WHAT NEEDS TO BE DONE >> Search the data below for the string "agent" and copy all lines where it shows up.

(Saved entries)
== Segment start ==
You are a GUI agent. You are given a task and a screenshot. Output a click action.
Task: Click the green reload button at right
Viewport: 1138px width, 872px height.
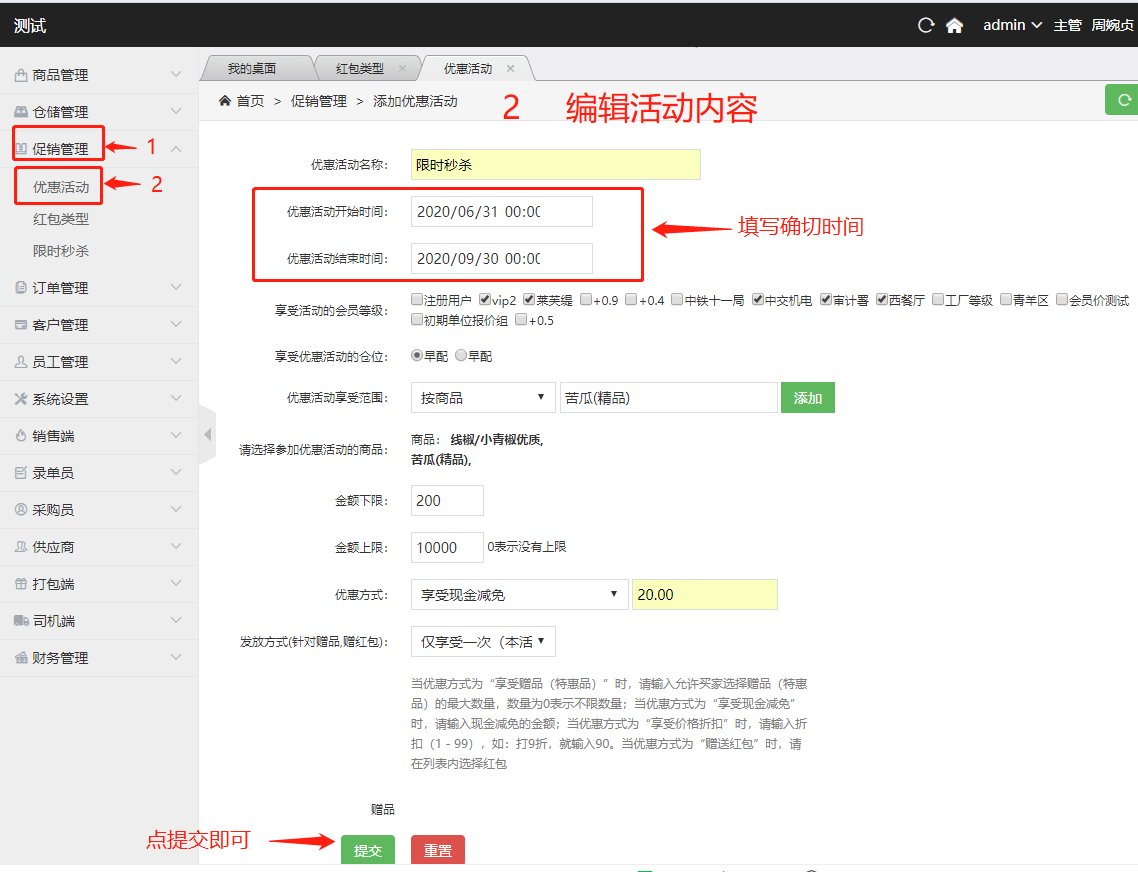click(1123, 100)
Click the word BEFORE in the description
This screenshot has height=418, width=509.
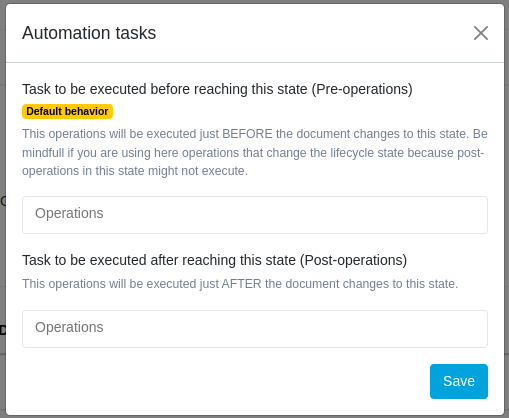point(247,134)
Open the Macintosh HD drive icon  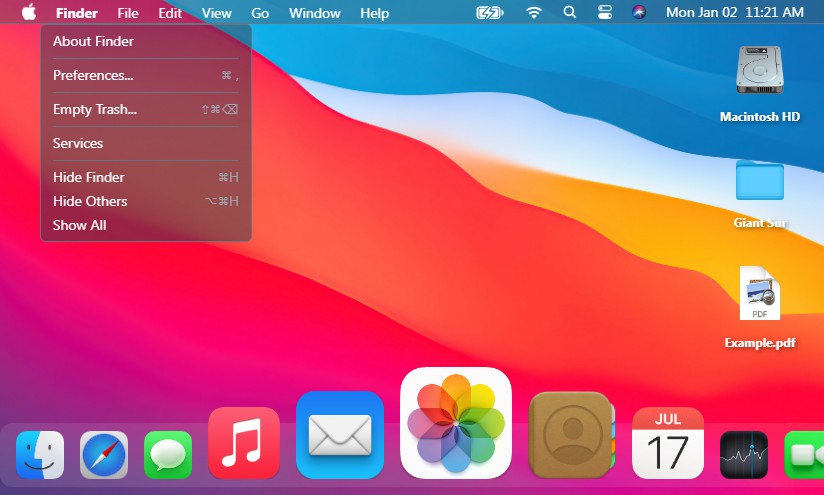[759, 72]
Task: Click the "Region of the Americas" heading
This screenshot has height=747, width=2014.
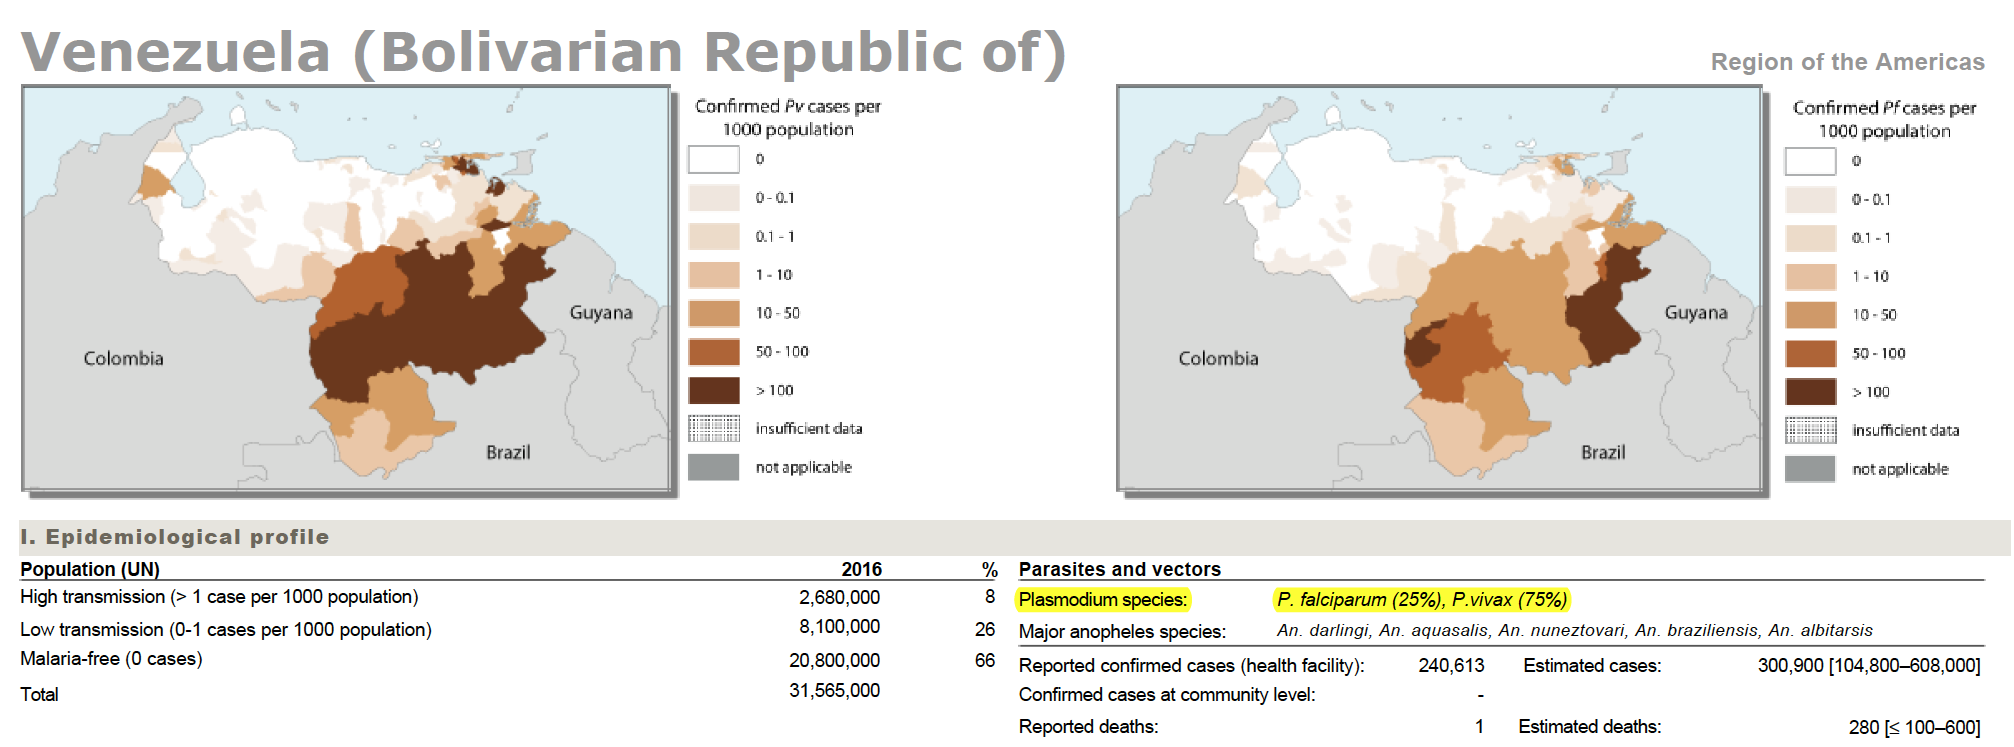Action: pos(1847,62)
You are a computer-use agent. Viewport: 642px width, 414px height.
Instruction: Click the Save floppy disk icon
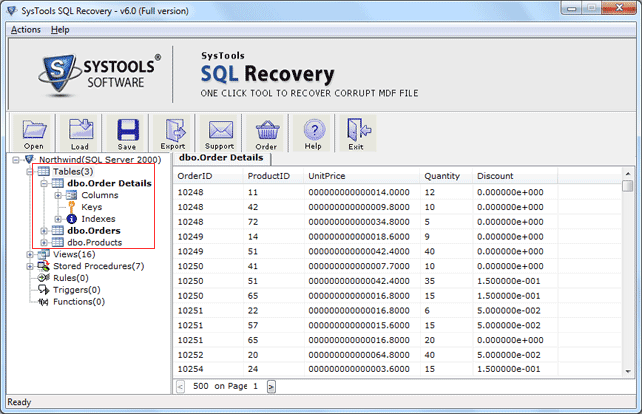click(x=127, y=131)
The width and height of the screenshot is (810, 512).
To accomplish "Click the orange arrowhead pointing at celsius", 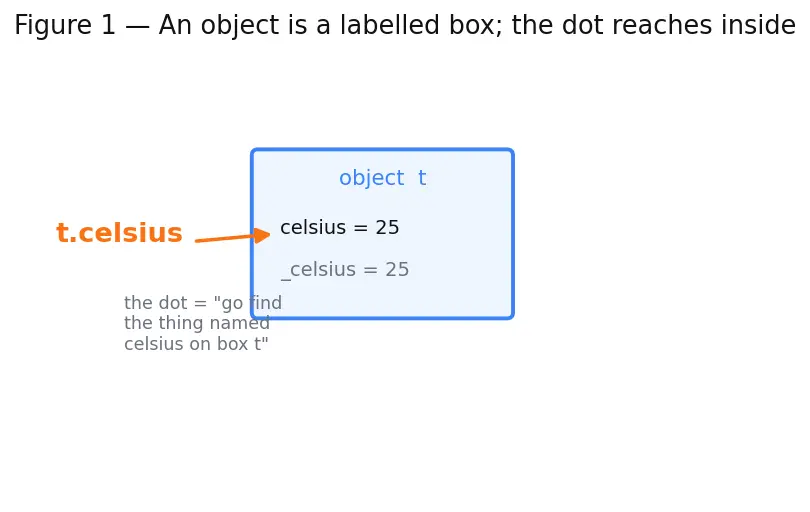I will coord(262,235).
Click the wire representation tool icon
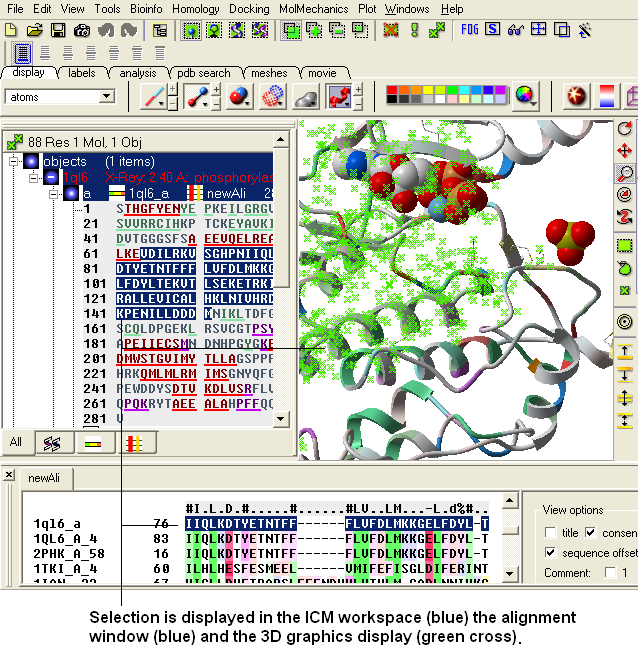The height and width of the screenshot is (656, 638). point(155,97)
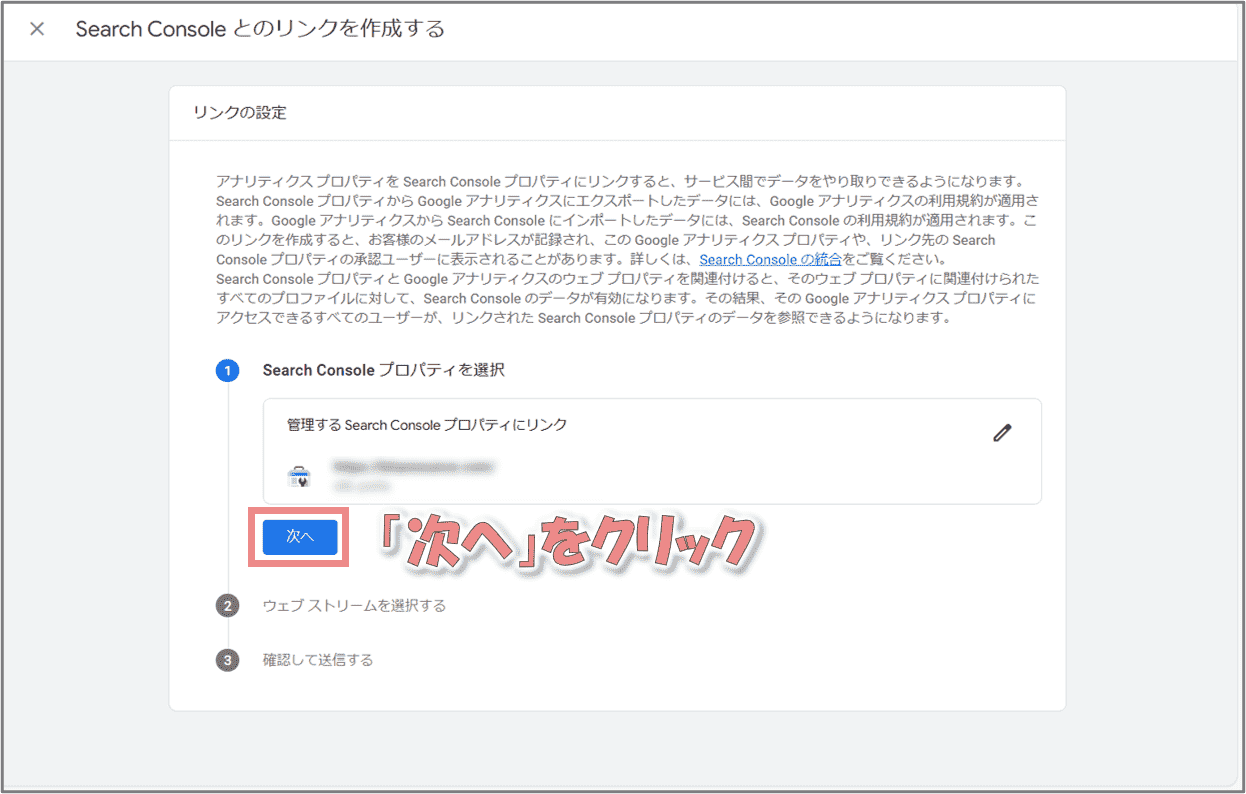This screenshot has width=1246, height=794.
Task: Open the Search Console の統合 link
Action: coord(770,260)
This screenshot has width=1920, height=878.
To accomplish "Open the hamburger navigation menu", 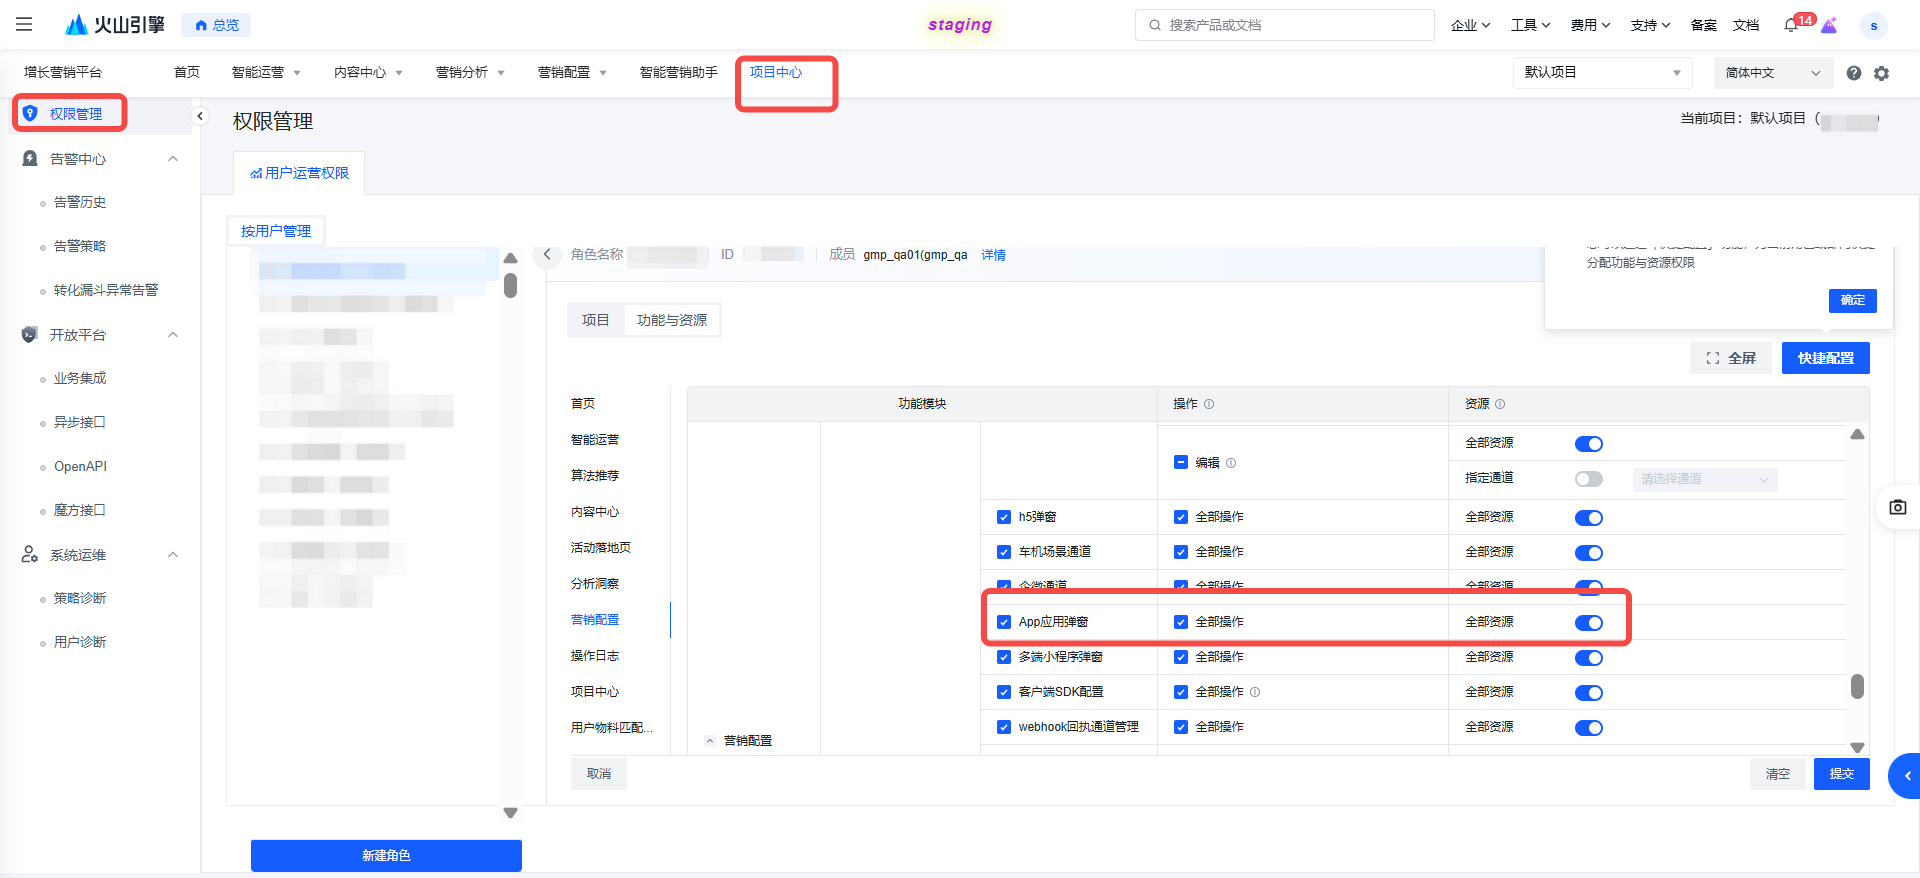I will coord(24,25).
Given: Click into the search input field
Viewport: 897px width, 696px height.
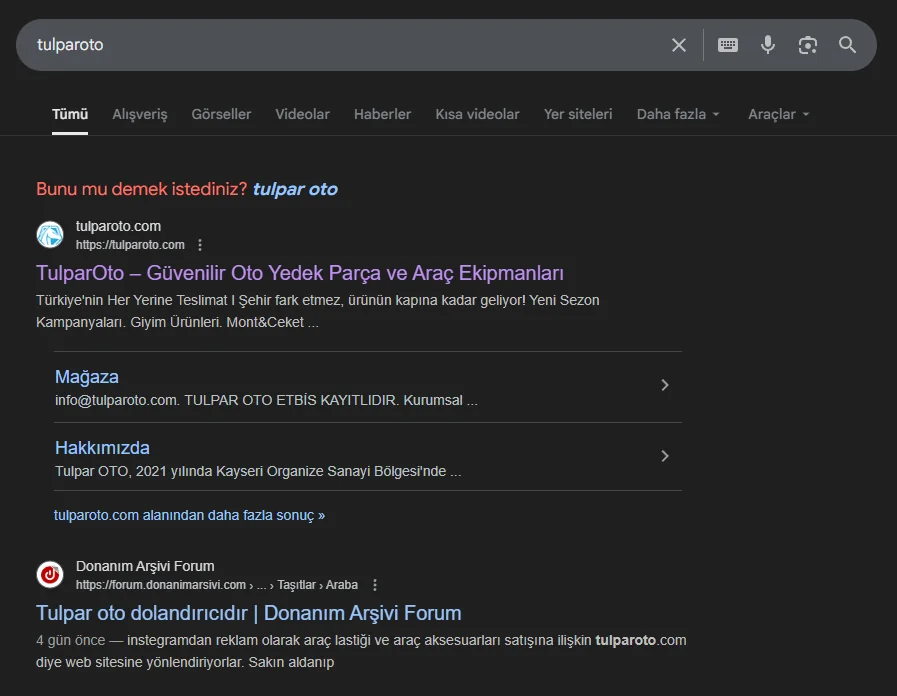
== Segment end ==
REPLY >>
You are a GUI agent. You are given a task and a screenshot. Output a click action.
You are a computer-use agent. Viewport: 642px width, 414px height.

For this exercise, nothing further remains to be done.